Ensuite, il y a les « révélations privées », qui sont « seulement ordonnées à l’utilité particulière de certaines personnes »[5]. Voici ce que dit l’Église à leur sujet : « (…) certaines ont été reconnues par l'autorité de l'Église. Elles n'appartiennent cependant pas au dépôt de la foi. Leur rôle n'est pas d'"améliorer" ou de "compléter" la Révélation définitive du Christ, mais d'aider à en vivre plus pleinement à une certaine époque de l'histoire (…) ». Et elle fait une mise en garde très claire : « la foi chrétienne ne peut pas accepter des "révélations" qui prétendent dépasser ou corriger la Révélation dont le Christ est l'achèvement »[6].
Ces révélations peuvent revêtir plusieurs formes : une vision et/ou une locution – c'est-à-dire une parole, pouvant être corporelles (perçues par les sens corporels), imaginaires (constituées d’éléments inspirés dans, ou tirés de la mémoire) ou intellectuelles (perçues directement par l’intelligence, sans médiation de la matière).
« En approuvant une révélation privée, l’Église n’entend pas garantir l’authenticité de la révélation ; elle en examine simplement le contenu et déclare que les fidèles peuvent la recevoir sans danger »[7]. La révélation privée ne doit pas être crue « de foi catholique » (comme les vérités de la Révélation publique)[8], mais elle peut être reçue comme une pieuse croyance. C’est pourquoi un fidèle peut ne pas croire dans une révélation privée, même reconnue par l’Église. Mais, observe l’abbé Sauvonnet, « il serait néanmoins répréhensible de contredire ou de ridiculiser une révélation après que l’Église l’a approuvée »[9] ; et nous ajoutons : ainsi que dans les cas où la révélation a été confirmée par un miracle dûment constaté.

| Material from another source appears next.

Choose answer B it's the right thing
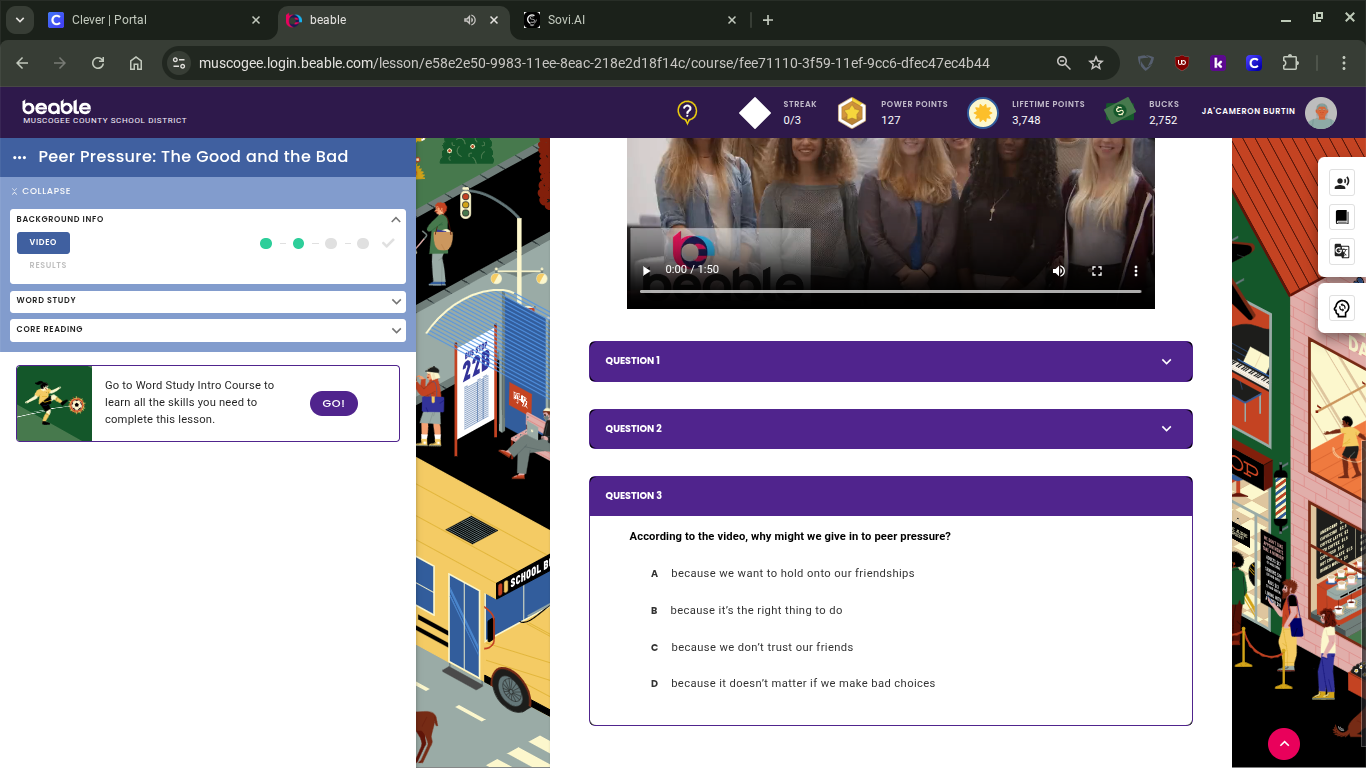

- Quelle attitude adopter ?
Tout d’abord, il nous faut être bien convaincu que tout ce qui est nécessaire pour notre salut est dans la Révélation publique (transmise par l’Écriture, la Tradition, sous la vigilance du Magistère de l’Église)[10]. Les révélations privées ne sont donc pas nécessaires pour notre salut.
En général, l’âme ne doit pas désirer recevoir de révélation privée[11], n’y trop s’y attacher ou leur donner trop de place dans sa vie spirituelle, parce que les révélations privées ne sont pas le moyen ordinaire pour être uni à Dieu – c’est la foi qui est ce moyen. Une âme qui s’attacherait trop aux révélations privées risquerait de voir sa foi s’amoindrir (parce qu’elle n’apprend pas à se contenter de la Révélation publique), ou de tomber dans l’illusion (en s’attachant à de fausses révélations, ou en interprétant mal d’authentiques révélations), ou encore dans l’orgueil et la vanité.